▸ Your goal
Skip every picture, then write out exactly the lines of the listing below from the line that contains "The height and" through the final line.

*** Entries shown ***

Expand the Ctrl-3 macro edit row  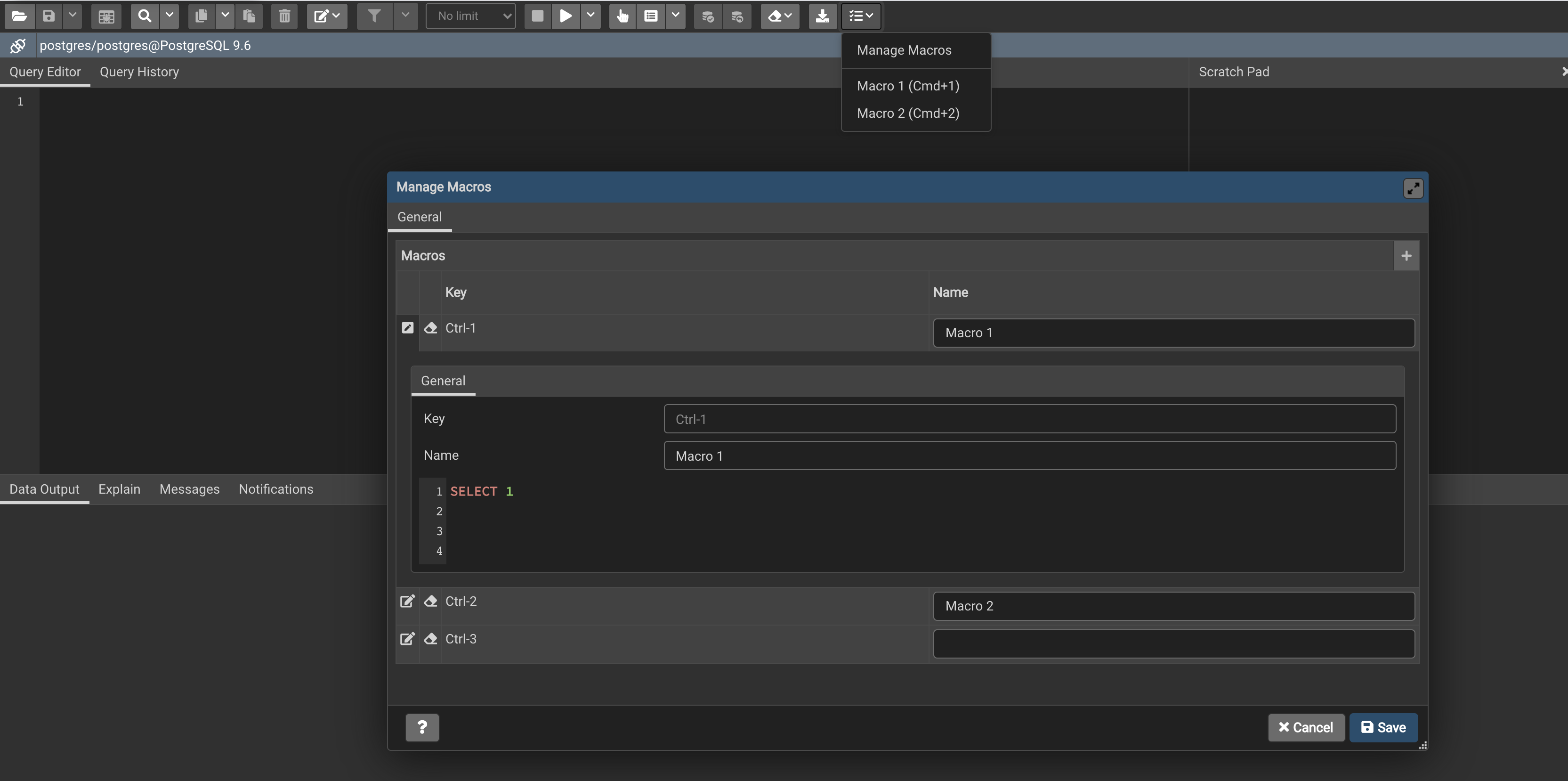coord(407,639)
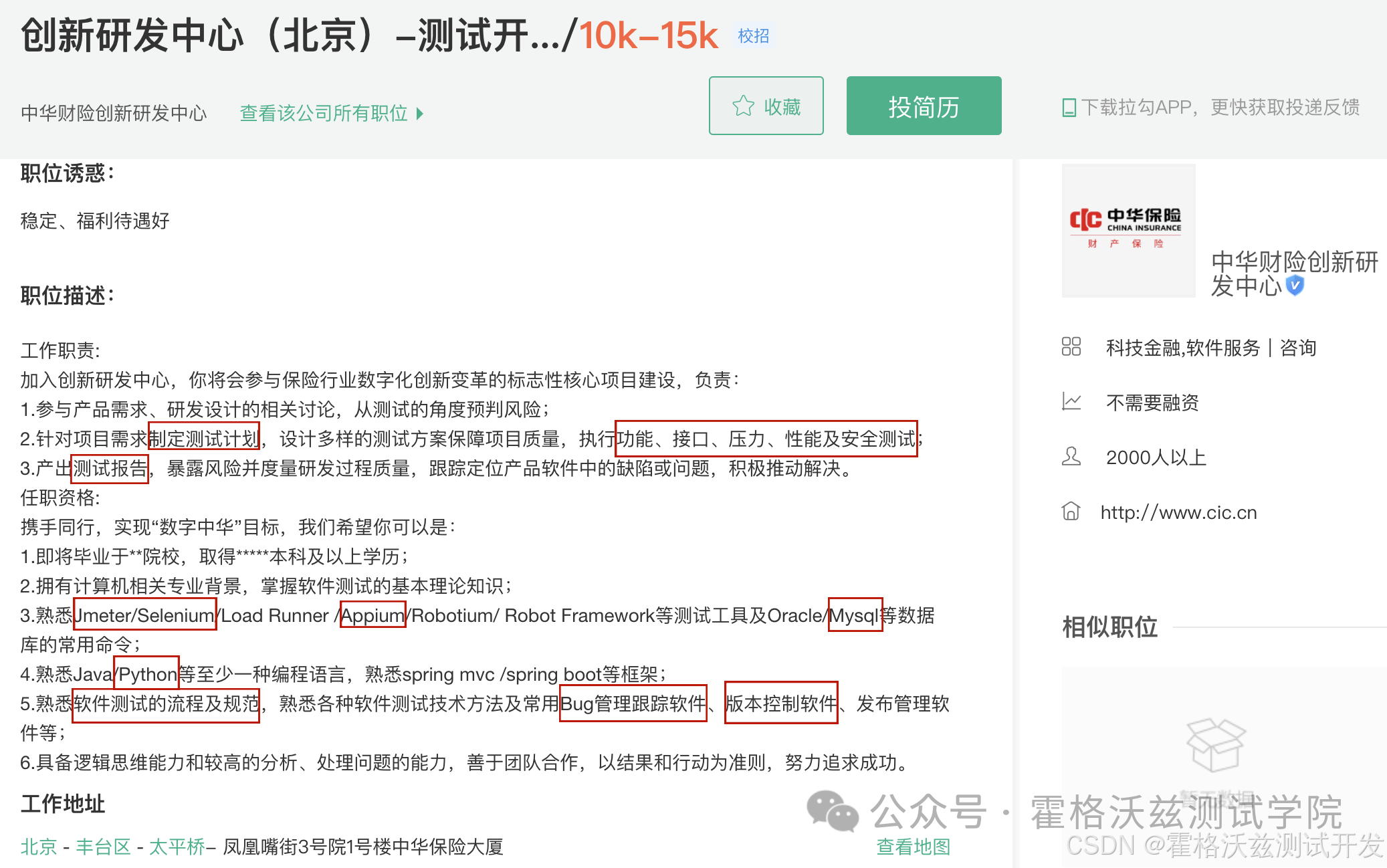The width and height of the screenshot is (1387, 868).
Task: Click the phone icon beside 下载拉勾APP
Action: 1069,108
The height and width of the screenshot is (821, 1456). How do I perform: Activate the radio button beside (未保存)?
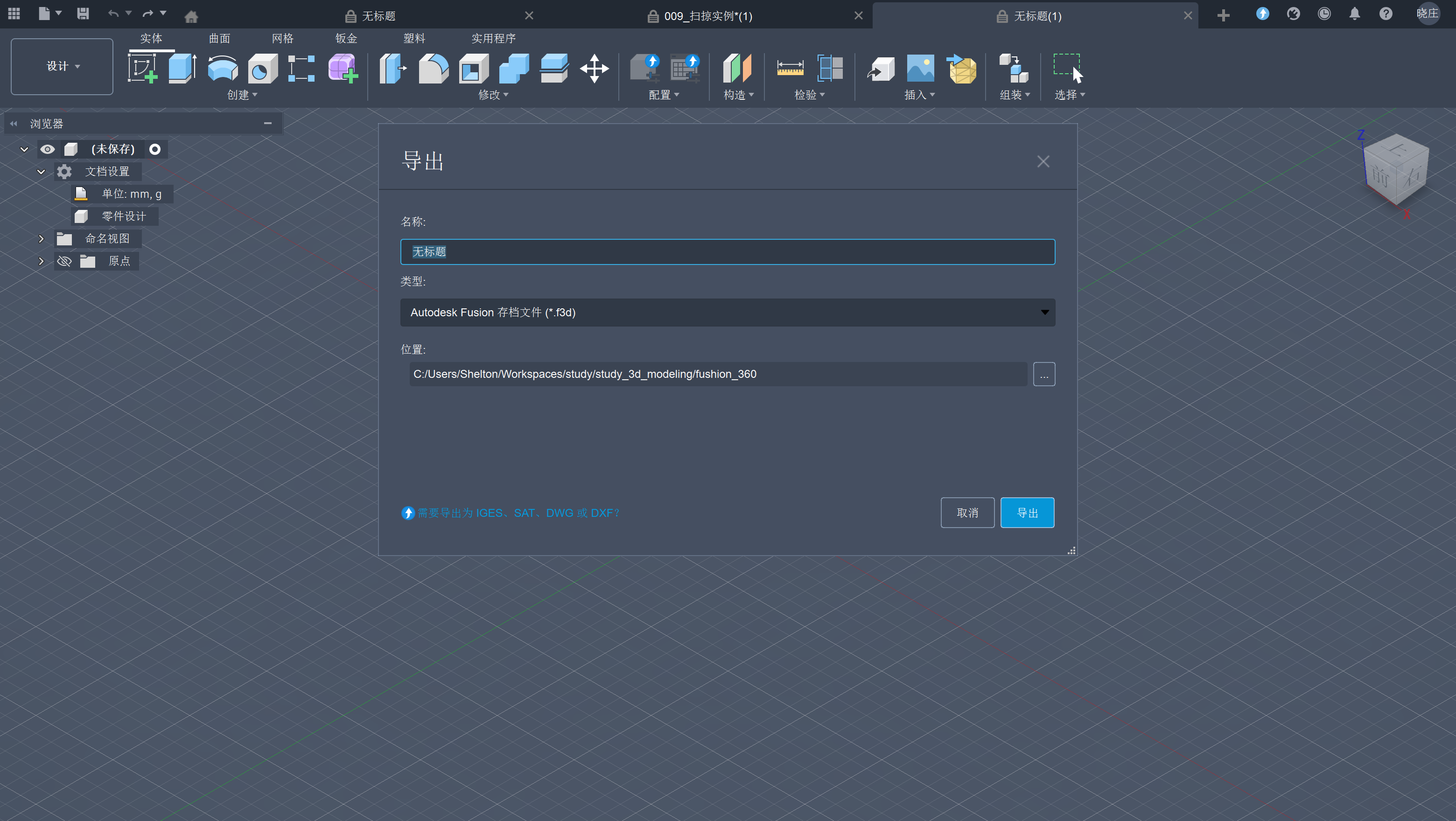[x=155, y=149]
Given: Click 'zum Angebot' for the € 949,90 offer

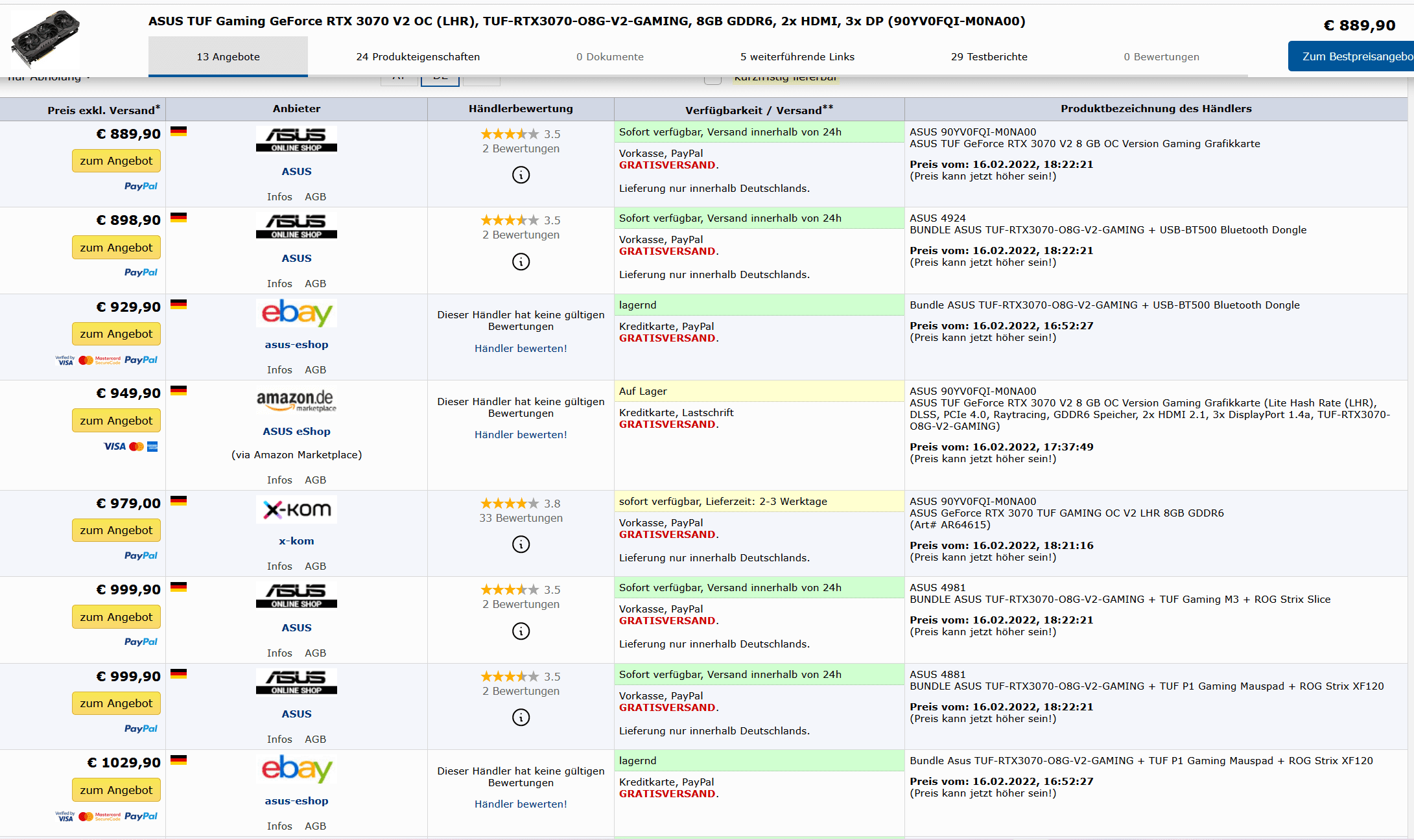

*** End of Entries shown ***

▸ Solution to this exercise
The height and width of the screenshot is (821, 1456). How do I perform: Activate the radio button beside (未保存)?
[x=155, y=149]
Given: Click 'zum Angebot' for the € 949,90 offer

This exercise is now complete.